▸ ACTIVITY: All of the data below must be repeated exactly.

Start of LISTED ENTRIES

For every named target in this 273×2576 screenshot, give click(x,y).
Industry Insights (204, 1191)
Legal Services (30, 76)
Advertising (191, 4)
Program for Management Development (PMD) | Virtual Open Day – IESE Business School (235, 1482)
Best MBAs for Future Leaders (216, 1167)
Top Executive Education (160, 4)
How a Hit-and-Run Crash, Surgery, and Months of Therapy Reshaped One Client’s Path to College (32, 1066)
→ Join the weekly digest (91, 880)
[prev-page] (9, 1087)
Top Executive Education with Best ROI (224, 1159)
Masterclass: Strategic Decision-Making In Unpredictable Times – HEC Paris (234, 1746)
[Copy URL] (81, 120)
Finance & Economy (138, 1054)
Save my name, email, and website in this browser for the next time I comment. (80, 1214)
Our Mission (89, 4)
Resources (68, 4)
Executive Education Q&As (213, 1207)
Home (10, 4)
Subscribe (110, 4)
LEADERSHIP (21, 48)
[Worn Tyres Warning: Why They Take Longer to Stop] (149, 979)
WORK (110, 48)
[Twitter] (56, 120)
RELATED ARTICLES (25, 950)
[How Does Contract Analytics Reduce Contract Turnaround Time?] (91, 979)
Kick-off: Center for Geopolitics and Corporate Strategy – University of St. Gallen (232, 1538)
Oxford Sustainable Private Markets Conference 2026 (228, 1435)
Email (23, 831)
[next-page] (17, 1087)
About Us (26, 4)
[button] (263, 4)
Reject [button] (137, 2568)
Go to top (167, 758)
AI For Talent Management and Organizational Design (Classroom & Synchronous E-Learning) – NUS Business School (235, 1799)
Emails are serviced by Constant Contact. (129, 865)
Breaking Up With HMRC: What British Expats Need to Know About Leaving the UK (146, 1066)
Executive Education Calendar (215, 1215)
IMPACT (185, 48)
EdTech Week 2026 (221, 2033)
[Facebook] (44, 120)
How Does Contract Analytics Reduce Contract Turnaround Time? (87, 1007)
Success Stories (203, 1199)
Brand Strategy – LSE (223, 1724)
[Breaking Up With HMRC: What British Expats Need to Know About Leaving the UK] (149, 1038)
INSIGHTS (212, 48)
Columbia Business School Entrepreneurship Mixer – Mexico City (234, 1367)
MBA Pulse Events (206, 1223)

End of LISTED ENTRIES

▸ TASK SOLUTION:
For every named target in this 273×2576 screenshot, give click(x,y).
Industry Insights (204, 1191)
Legal Services (30, 76)
Advertising (191, 4)
Program for Management Development (PMD) | Virtual Open Day – IESE Business School (235, 1482)
Best MBAs for Future Leaders (216, 1167)
Top Executive Education (160, 4)
How a Hit-and-Run Crash, Surgery, and Months of Therapy Reshaped One Client’s Path to College (32, 1066)
→ Join the weekly digest (91, 880)
[prev-page] (9, 1087)
Top Executive Education with Best ROI (224, 1159)
Masterclass: Strategic Decision-Making In Unpredictable Times – HEC Paris (234, 1746)
[Copy URL] (81, 120)
Finance & Economy (138, 1054)
Save my name, email, and website in this browser for the next time I comment. (80, 1214)
Our Mission (89, 4)
Resources (68, 4)
Executive Education Q&As (213, 1207)
Home (10, 4)
Subscribe (110, 4)
LEADERSHIP (21, 48)
[Worn Tyres Warning: Why They Take Longer to Stop] (149, 979)
WORK (110, 48)
[Twitter] (56, 120)
RELATED ARTICLES (25, 950)
[How Does Contract Analytics Reduce Contract Turnaround Time?] (91, 979)
Kick-off: Center for Geopolitics and Corporate Strategy – University of St. Gallen (232, 1538)
Oxford Sustainable Private Markets Conference 2026 (228, 1435)
Email (23, 831)
[next-page] (17, 1087)
About Us (26, 4)
[button] (263, 4)
Reject [button] (137, 2568)
Go to top (167, 758)
AI For Talent Management and Organizational Design (Classroom & Synchronous E-Learning) – NUS Business School (235, 1799)
Emails are serviced by Constant Contact. (129, 865)
Breaking Up With HMRC: What British Expats Need to Know About Leaving the UK (146, 1066)
Executive Education Calendar (215, 1215)
IMPACT (185, 48)
EdTech Week 2026 (221, 2033)
[Facebook] (44, 120)
How Does Contract Analytics Reduce Contract Turnaround Time? (87, 1007)
Success Stories (203, 1199)
Brand Strategy – LSE (223, 1724)
[Breaking Up With HMRC: What British Expats Need to Know About Leaving the UK] (149, 1038)
INSIGHTS (212, 48)
Columbia Business School Entrepreneurship Mixer – Mexico City (234, 1367)
MBA Pulse Events (206, 1223)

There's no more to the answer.